### Фрагмент страницы
==================================================

Я совершенно позабыл этот перевод. Помню только, что строфу

Скала и шторм и — скрытый ото всех Нескромных — самый странный, самый тихий, Играющий с эпохи Псамметиха, Углами скул пустыни детский смех…

я передал так:

Nur Fels und Sturm, nur — spürest du es denn auch? Das allerleiseste, das älteste beiweitem. Das Lächeln, das seit Psametiches Zeiten Umspielt der Wüste kindlich-milden Hauch.

Скажу без ложной скромности: Пастернак шумно восторгался моими переводами; но вдруг заметил:

— А все-таки надо, чтобы сами немцы меня переводили. А так это больше похоже на обычную нашу саморекламу. Но отошлите! Обязательно отошлите! Нет, очень хорошо! Вас можно поздравить!

Этого было достаточно для того, чтобы стихи остались неотосланными. Артуру Лютеру я написал, расходясь с истиной, что мои переводы не были одобрены автором, а потому не могут быть напечатаны. Я очень гордился этим своим «самоотверженным поступком», стихи же предал сожжению… Знал я также и другие стихотворения из «Тем и вариаций»: «Спасское», «Так начинают», «Шекспира», «Мефистофеля», «Маргариту», наверное, и другие.

==================================================

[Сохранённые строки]

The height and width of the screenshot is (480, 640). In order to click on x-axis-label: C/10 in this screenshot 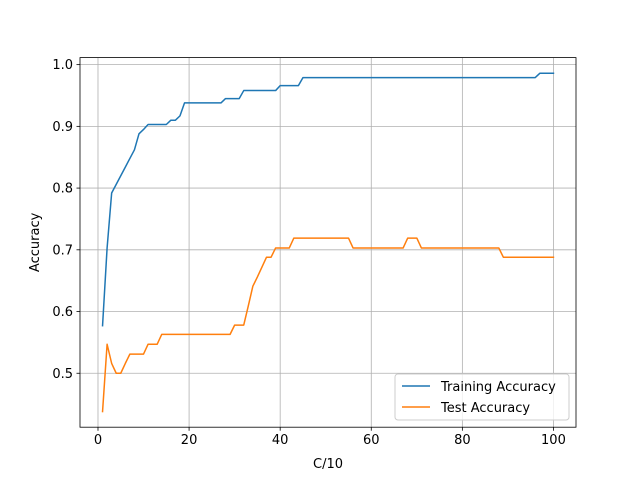, I will do `click(328, 464)`.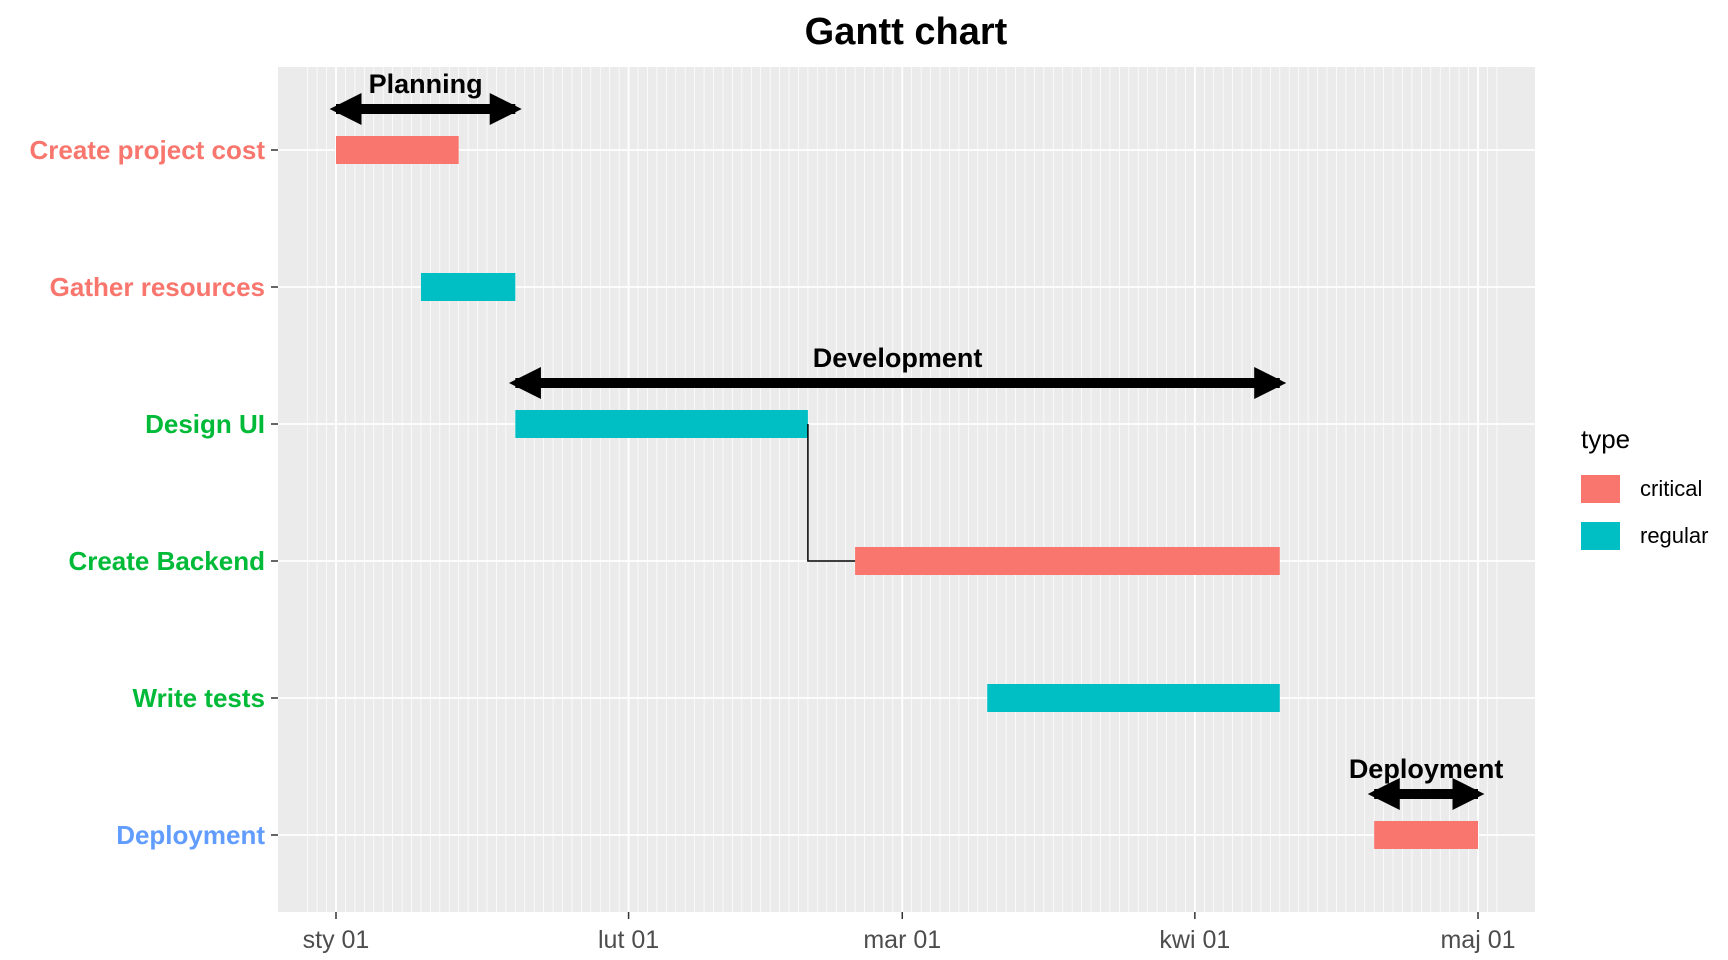 This screenshot has height=960, width=1728. Describe the element at coordinates (1194, 940) in the screenshot. I see `x-tick-label: kwi 01` at that location.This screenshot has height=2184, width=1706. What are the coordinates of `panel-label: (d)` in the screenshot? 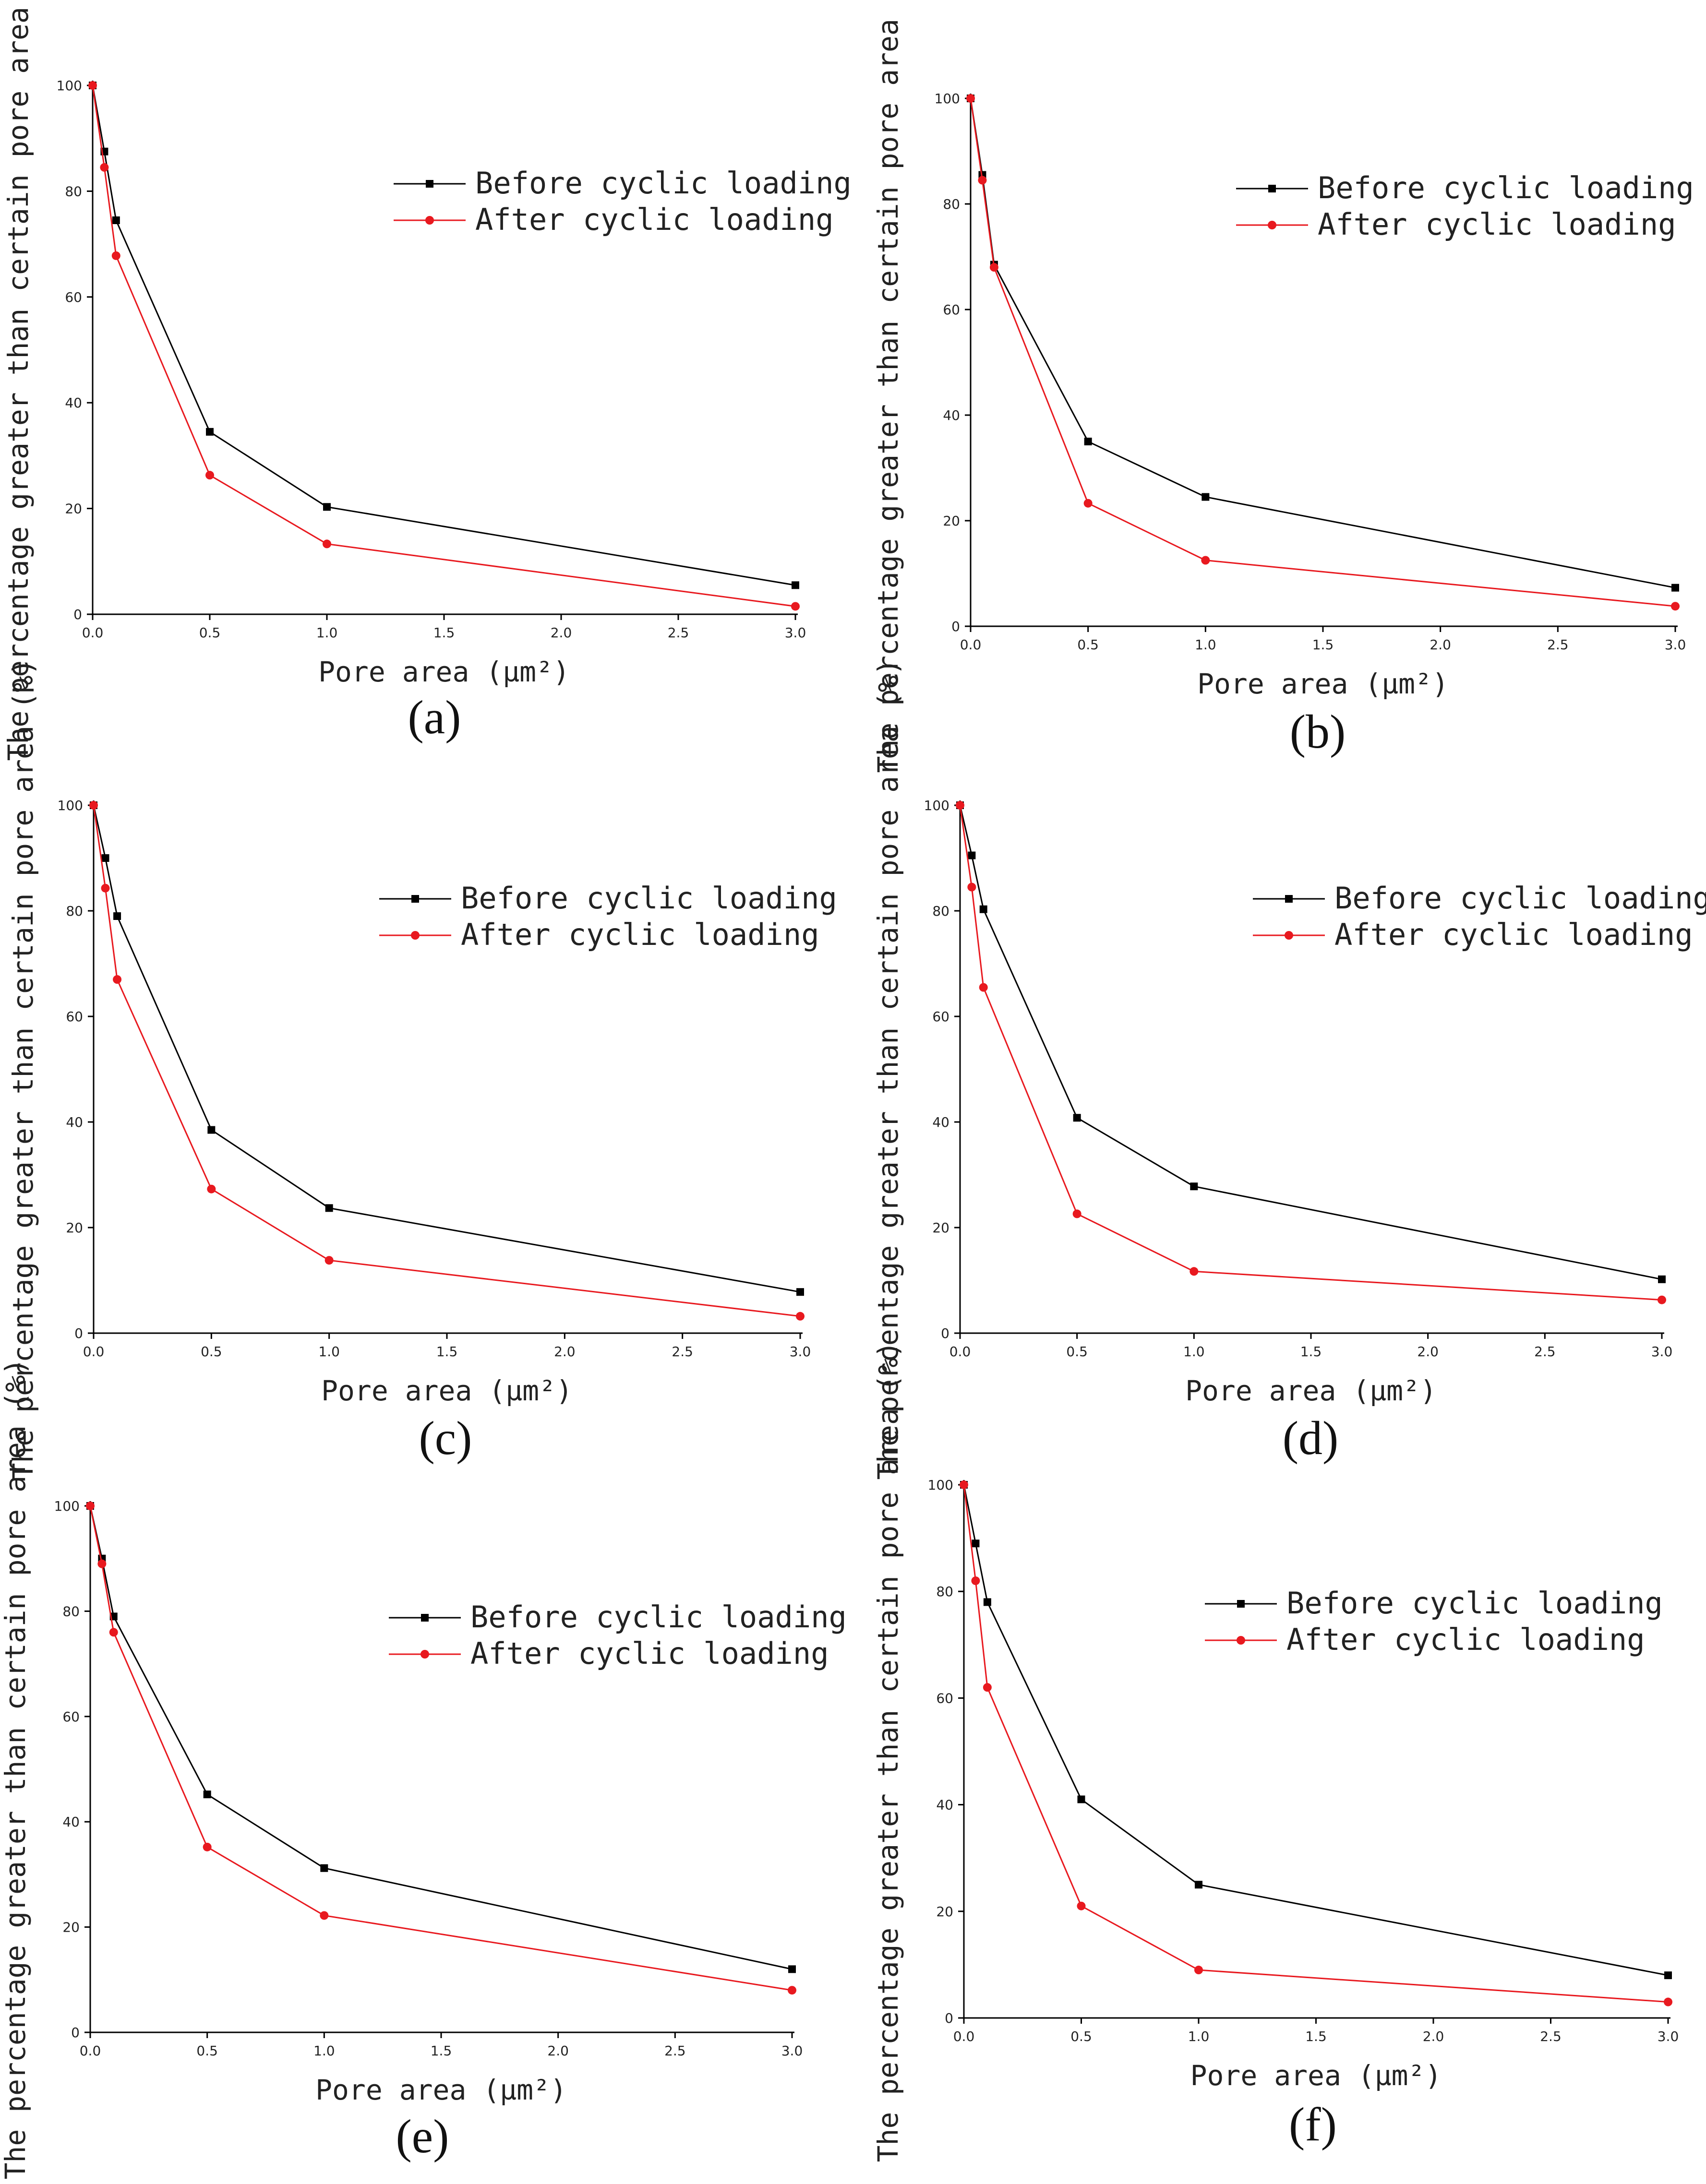 It's located at (1311, 1438).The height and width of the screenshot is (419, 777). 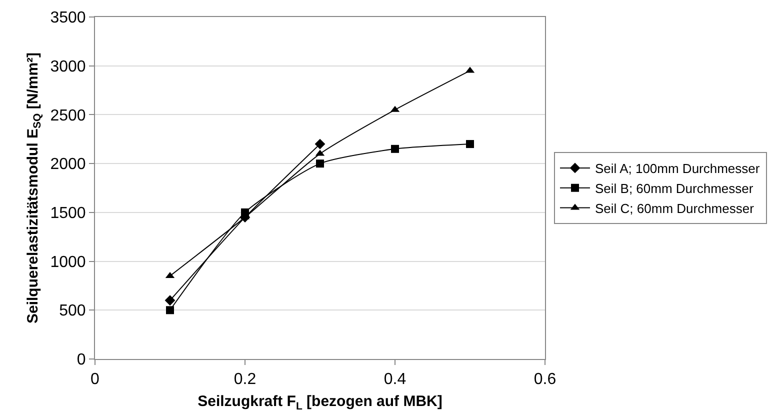 I want to click on y-tick-label: 500, so click(x=72, y=311).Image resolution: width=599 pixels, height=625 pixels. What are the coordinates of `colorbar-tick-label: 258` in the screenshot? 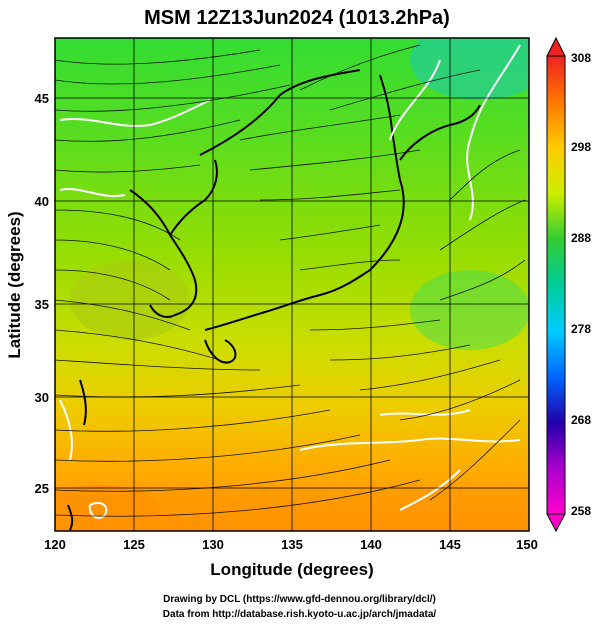 It's located at (581, 511).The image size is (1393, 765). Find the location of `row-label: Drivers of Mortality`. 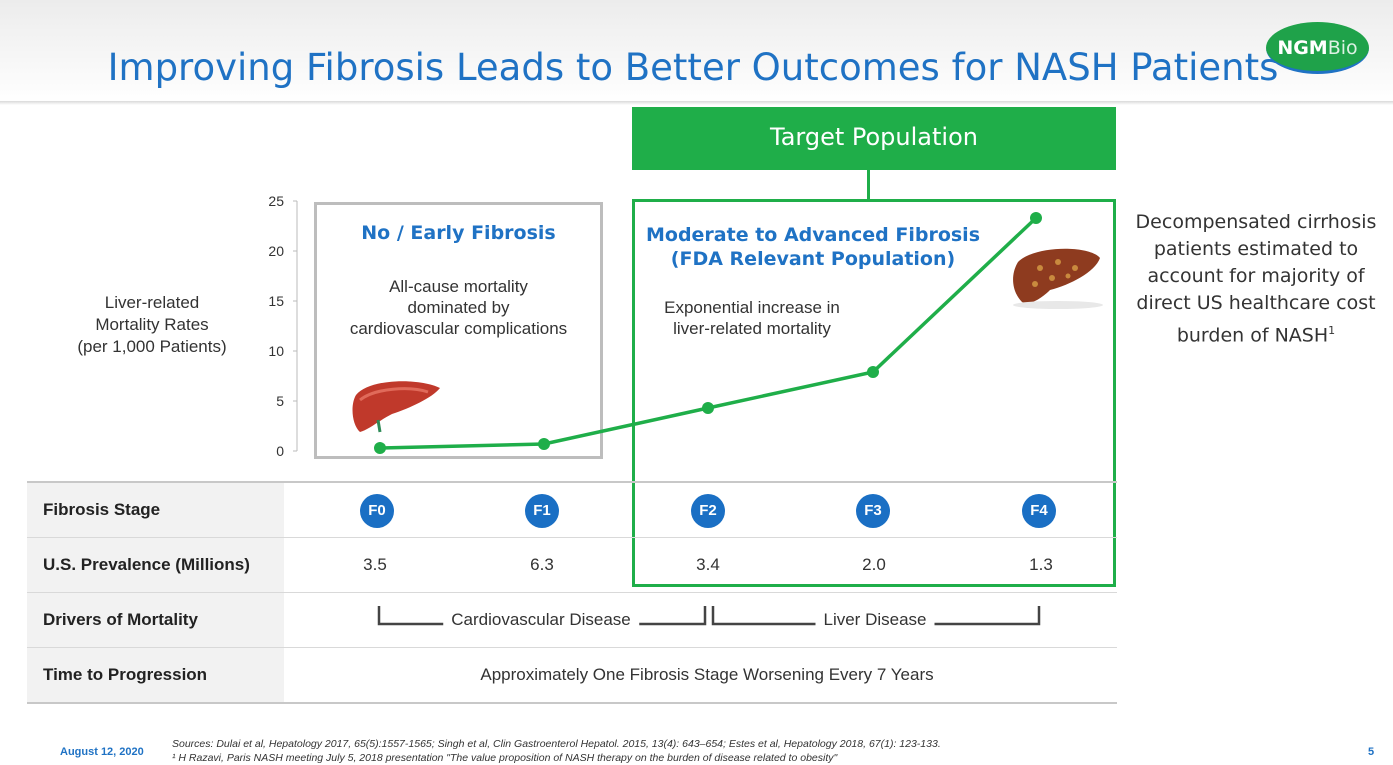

==================================================

### Письменное задание 1
Какую причину, согласно фрагменту о переводах Пастернака, назвали Артуру Лютеру, объясняя, почему переводы не будут напечатаны?
### Письменное задание 2
Пожалуйста, напишите продолжение фрагмента о переводах Пастернака, начиная сразу после его последнего предложения.

### Поле для ответа 1
Что переводы не были одобрены автором.

### Поле для ответа 2
В «Маргариту», как это часто бывает, я был некоторое время влюблен, читал ее моим друзьям (большинство из них были горячими почитателями Пастернака):

Разрывая кусты на себе, как силок, Маргаритиных стиснутых губ лиловей, Горячей, чем глазной Маргаритин белок, Бился, щелкал, царил и сиял соловей.
Он как запах от трав исходил. Он как ртуть Очумелых дождей меж черемух висел. {-69-} Он кору одурял. Задыхаясь, ко рту Подступал. Оставался висеть на косе.
И, когда изумленной рукой проводя По глазам, Маргарита влеклась к серебру, То казалось, под каской ветвей и дождя, Повалилась без сил амазонка в бору.
И затылок с рукою в руке у него, А другую назад заломила, где лег, Где застрял, где повис ее шлем теневой, Разрывая кусты на себе, как силок.